Work instructions |
The expected output is every entry below, exact in every character.

Top of Dataset excerpts

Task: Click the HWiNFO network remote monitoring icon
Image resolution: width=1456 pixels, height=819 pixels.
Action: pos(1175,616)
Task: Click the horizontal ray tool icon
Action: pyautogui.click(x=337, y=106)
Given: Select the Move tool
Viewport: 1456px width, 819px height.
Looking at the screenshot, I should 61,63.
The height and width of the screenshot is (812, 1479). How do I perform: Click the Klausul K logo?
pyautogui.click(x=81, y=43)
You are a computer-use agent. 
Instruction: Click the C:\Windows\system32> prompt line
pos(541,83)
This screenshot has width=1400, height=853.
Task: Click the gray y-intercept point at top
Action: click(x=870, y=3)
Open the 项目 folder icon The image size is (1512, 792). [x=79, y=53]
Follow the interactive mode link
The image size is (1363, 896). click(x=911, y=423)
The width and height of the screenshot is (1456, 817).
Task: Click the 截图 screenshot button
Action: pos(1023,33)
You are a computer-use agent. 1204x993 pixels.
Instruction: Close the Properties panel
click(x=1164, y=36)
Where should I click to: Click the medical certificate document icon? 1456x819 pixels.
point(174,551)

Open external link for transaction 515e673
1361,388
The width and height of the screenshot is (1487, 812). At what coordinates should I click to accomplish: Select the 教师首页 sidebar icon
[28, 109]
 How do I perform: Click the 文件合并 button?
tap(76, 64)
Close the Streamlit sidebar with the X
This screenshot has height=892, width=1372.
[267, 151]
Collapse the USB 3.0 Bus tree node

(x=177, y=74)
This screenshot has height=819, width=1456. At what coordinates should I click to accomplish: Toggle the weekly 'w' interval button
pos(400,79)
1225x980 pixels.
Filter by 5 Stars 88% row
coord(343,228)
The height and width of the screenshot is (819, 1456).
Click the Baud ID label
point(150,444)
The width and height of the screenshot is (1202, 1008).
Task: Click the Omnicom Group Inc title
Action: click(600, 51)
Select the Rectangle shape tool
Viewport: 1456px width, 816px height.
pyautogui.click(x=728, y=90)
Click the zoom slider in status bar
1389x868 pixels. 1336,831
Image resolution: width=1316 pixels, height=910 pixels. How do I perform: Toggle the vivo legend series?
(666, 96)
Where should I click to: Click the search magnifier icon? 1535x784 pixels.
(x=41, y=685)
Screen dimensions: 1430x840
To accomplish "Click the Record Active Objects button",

Bottom of Dataset excerpts

Answer space |
Task: Click the HWiNFO network remote monitoring icon
Image resolution: width=1456 pixels, height=819 pixels.
Action: pos(1175,616)
Task: Click the horizontal ray tool icon
Action: pyautogui.click(x=337, y=106)
Given: Select the Move tool
Viewport: 1456px width, 819px height.
Looking at the screenshot, I should 61,63.
The height and width of the screenshot is (812, 1479). How do I perform: Click the Klausul K logo?
pyautogui.click(x=81, y=43)
You are a computer-use agent. 
Instruction: Click the C:\Windows\system32> prompt line
pos(541,83)
This screenshot has width=1400, height=853.
Task: Click the gray y-intercept point at top
Action: click(x=870, y=3)
Open the 项目 folder icon The image size is (1512, 792). [x=79, y=53]
Follow the interactive mode link
The image size is (1363, 896). click(x=911, y=423)
The width and height of the screenshot is (1456, 817).
Task: Click the 截图 screenshot button
Action: pos(1023,33)
You are a computer-use agent. 1204x993 pixels.
Instruction: Close the Properties panel
click(x=1164, y=36)
Where should I click to: Click the medical certificate document icon? 1456x819 pixels.
point(174,551)

Open external link for transaction 515e673
1361,388
The width and height of the screenshot is (1487, 812). At what coordinates should I click to accomplish: Select the 教师首页 sidebar icon
[28, 109]
 How do I perform: Click the 文件合并 button?
tap(76, 64)
Close the Streamlit sidebar with the X
This screenshot has height=892, width=1372.
[267, 151]
Collapse the USB 3.0 Bus tree node

(x=177, y=74)
This screenshot has height=819, width=1456. At what coordinates should I click to accomplish: Toggle the weekly 'w' interval button
pos(400,79)
1225x980 pixels.
Filter by 5 Stars 88% row
coord(343,228)
The height and width of the screenshot is (819, 1456).
Click the Baud ID label
point(150,444)
The width and height of the screenshot is (1202, 1008).
Task: Click the Omnicom Group Inc title
Action: click(600, 51)
Select the Rectangle shape tool
Viewport: 1456px width, 816px height.
pyautogui.click(x=728, y=90)
Click the zoom slider in status bar
1389x868 pixels. 1336,831
Image resolution: width=1316 pixels, height=910 pixels. How do I perform: Toggle the vivo legend series?
(666, 96)
Where should I click to: Click the search magnifier icon? 1535x784 pixels.
(x=41, y=685)
Screen dimensions: 1430x840
To accomplish "Click the Record Active Objects button",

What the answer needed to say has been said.